Platform-based Evolution of AMAP Information Access

Background

Point of Interest (POI) is commonly understood as location information. For general users, POI data contains not only basic information such as names and coordinates, but also pictures, comments, business information, and other content. This is collectively referred to as in-depth information. As a direct reflection of the real world in the virtual world, the richness, accuracy, and timeliness of POI information play a vital role in users' travel decisions. POIs also serve as the basis for many services offered by AMAP.

To enrich the in-depth information, we collect data through multiple channels. Each data access source is called a Content Provider (CP). At the very beginning, there were only a few CPs. For every CP, an application was built, independent storage and independent code were used, and a completely different technology stack was adopted.

However, as the scale of access continued to increase, this method could not cope with the demand for mass production, update, operations and maintenance (O&M), and monitoring. It becomes a stumbling block in business iteration. The amount of time and energy spent on infrastructure maintenance came to exceed that spent on business iteration. To get an idea of the development speed, consider the following example.

A quarter has about 130 working days, but the number of newly accessed tasks exceeds 120. Currently, the total number of accessed tasks is more than 100 times the number of R&D personnel, and about a billion data entries must be processed each day. Based on predictions for the future, the in-depth information team began to explore a platform-based architecture.

Platform Practices

The idea of turning a system into a platform is clear, but there are many different choices in terms of specific design and implementation methods.

Most data access systems are designed with a relatively straightforward goal. They simply need to obtain data and input the data into the business system. The remaining functions, such as data analysis and business processing, are completed by other downstream systems to generate the real business data. This means the access system is stateless from the very beginning of its design, and its understanding of the data is basically independent of the business.

However, considering the particularity of the AMAP in-depth information access service, we did not adopt this solution while creating a platform, instead used a more intensive approach. The access platform itself needs to have a full understanding of the data. In addition to data access, the platform also takes charge of data parsing, dimension alignment, specification mapping, lifecycle maintenance, and other related issues. The platform directly integrates all the control logic involved in in-depth information processing.
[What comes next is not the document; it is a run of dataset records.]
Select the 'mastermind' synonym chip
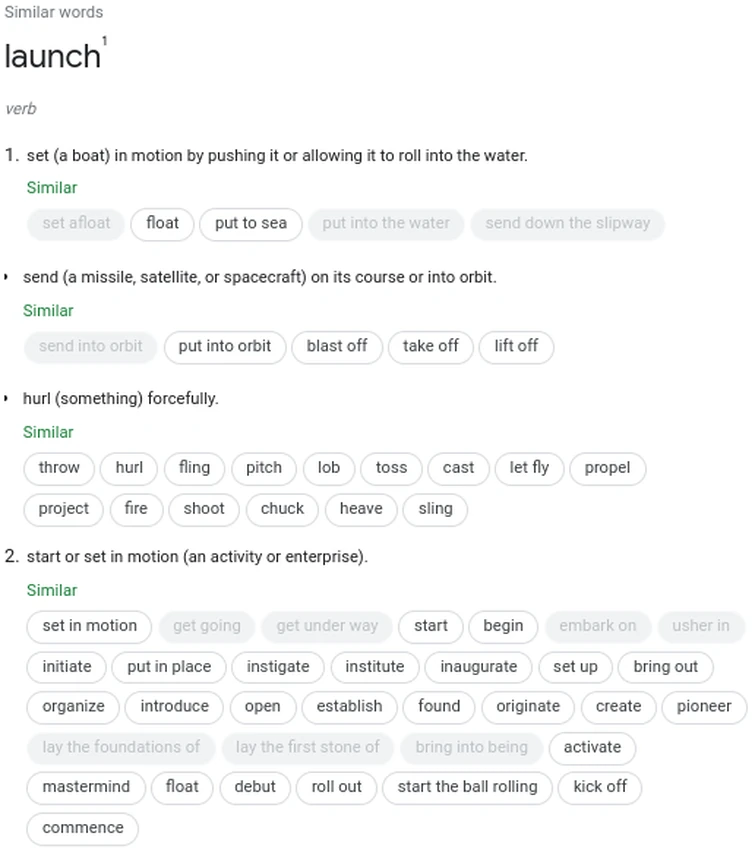The height and width of the screenshot is (852, 755). 86,787
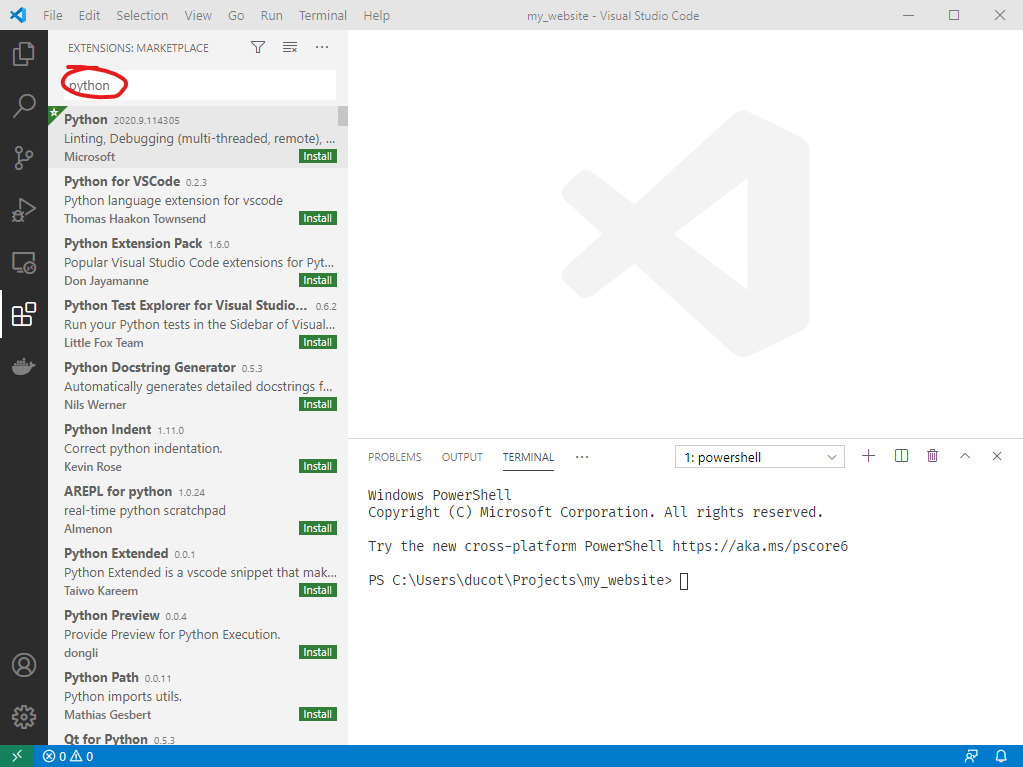Screen dimensions: 1023x767
Task: Open the powershell terminal selector dropdown
Action: [x=759, y=456]
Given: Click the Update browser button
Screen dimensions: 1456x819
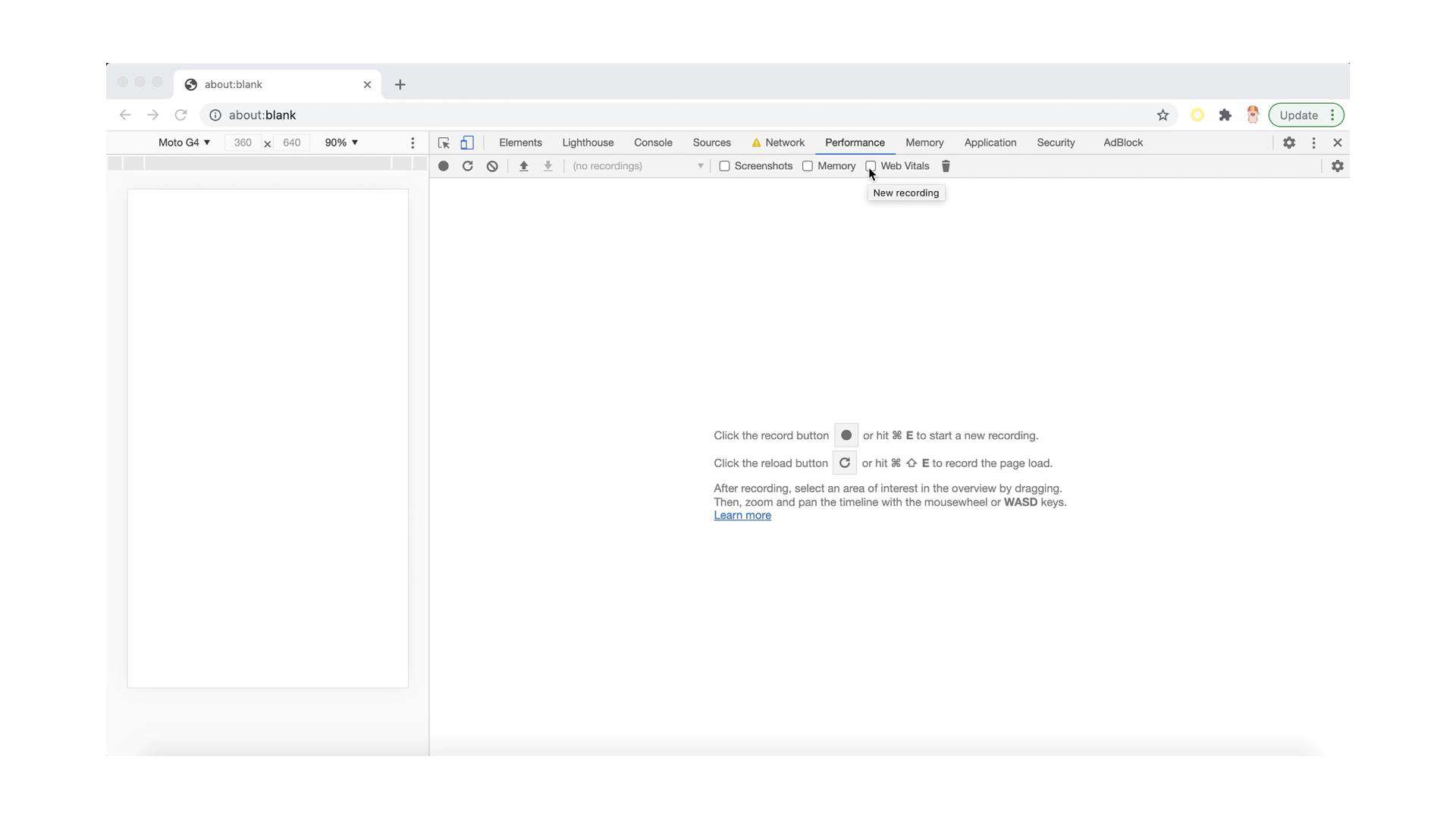Looking at the screenshot, I should 1298,115.
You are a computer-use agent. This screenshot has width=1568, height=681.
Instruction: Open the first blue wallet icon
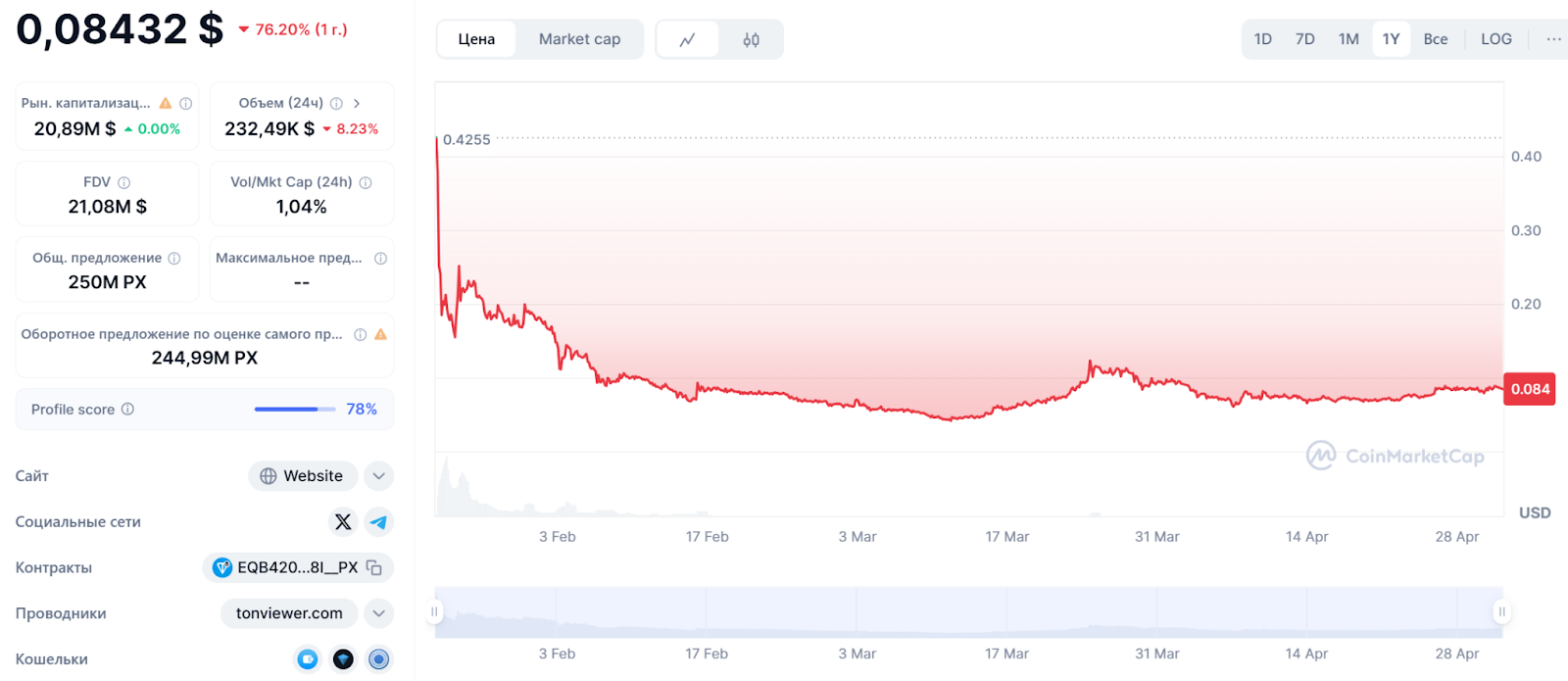click(x=308, y=659)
Additionally, in contrast to common access systems, both R&D engineers and product managers (PMs) are the primary users of the system. The platform should enable the PMs to independently complete the whole process of data access, analysis, and debugging after understanding limited technical constraints. This imposes high requirements on the "what you see is what you get" (WYSIWYG) real-time design and debugging capabilities of the platform. We need to solve the following difficulties in the platform design:

Uneven Data Scales: The data volumes of different CPs vary greatly. Some source data contains hundreds of millions of data records, whereas the smallest CPs may only have one data record. The size of each data record may also vary significantly. For example, one data record may be 7.5 MB, while another data record may contain only one field and have only a few bytes.
Non-converged Business Scenarios: In-depth data comes from a variety of sources, including the third-party partner interfaces, offline files, Alibaba Cloud Object Storage Service (OSS), MaxCompute, and MetaQ. In addition, CP data structures and association rules are diverse and unpredictable. The platform must be designed to support dimension alignment in various scenarios.
Complex Mapping and Cleaning Logic: Unlike conventional businesses, AMAP in-depth data is organized in the loosely structured JSON schema format, with multiple nested objects and array fields. In addition, specifications for different industries are different. The platform eventually needs to organize the data into nearly 100 datasets of different specifications. This loose and non-flat two-dimensional table data processing is also a challenge, especially in scenarios with array context.
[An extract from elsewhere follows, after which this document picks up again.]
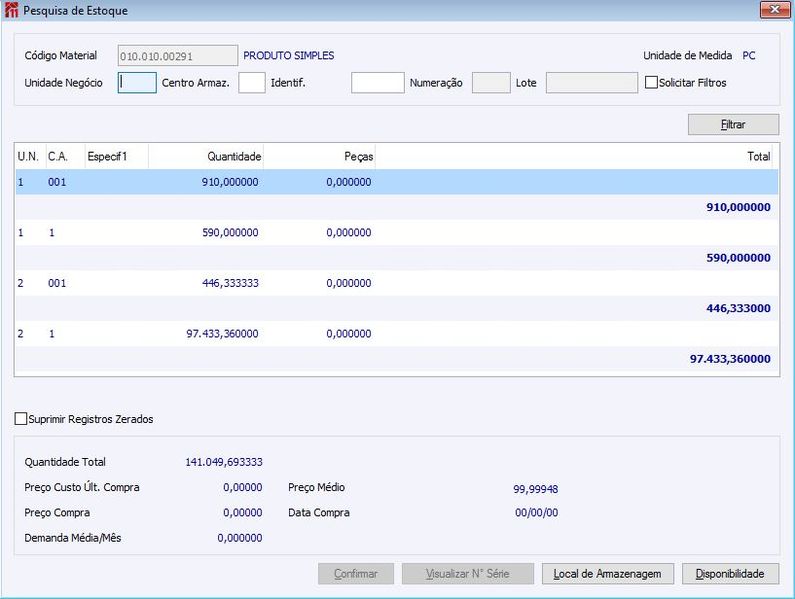Toggle Suprimir Registros Zerados checkbox

pos(22,419)
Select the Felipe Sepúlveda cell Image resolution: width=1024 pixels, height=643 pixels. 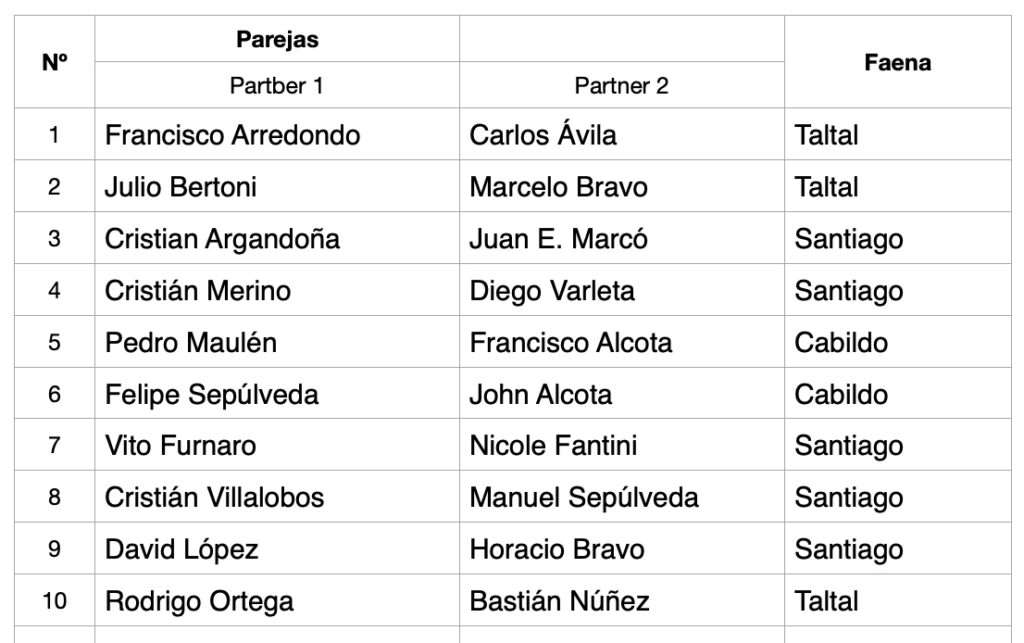(x=211, y=395)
Finally, we designed the platform architecture as shown in the following figure. This architecture integrates four modules that work together to complete in-depth information access.

The platform is divided into the following modules:

Basic Module: It puts basic information (such as CPs, industries, specifications, and permissions) online for unified management.
Conversion Module: It implements data acquisition, dimension alignment, and specification mapping.
Push Module: It pushes the converted specification data to the downstream access service.
Task Module: It implements task management, such as for task types, backlog policies, and data differences.

Conversion Engine Design

The conversion module consists of four parts: the conversion engine, conversion manager, designer, and debugger. It supports all custom business rules in order to reduce the design complexity of the system. As the module with the highest degree of business freedom, the conversion module uses the same underlying layer to support pre-conversion, conversion, and data analysis for upper-layer businesses. It is a core component that allows the system to support various complex business scenarios. The conversion engine must support the most complex and variable parts of the configuration and debugging functions, such as data acquisition, dimension alignment, specification mapping, and cleaning.

Data Acquisition

The data acquisition capability must support various methods such as HTTP, OSS, MaxCompute, MTOP, MetaQ, and Push services, as well as the combination and stacking of these methods. For example, the system must be able to download a file from OSS, parse the rows in the file, and then call the HTTP service based on the parsed data.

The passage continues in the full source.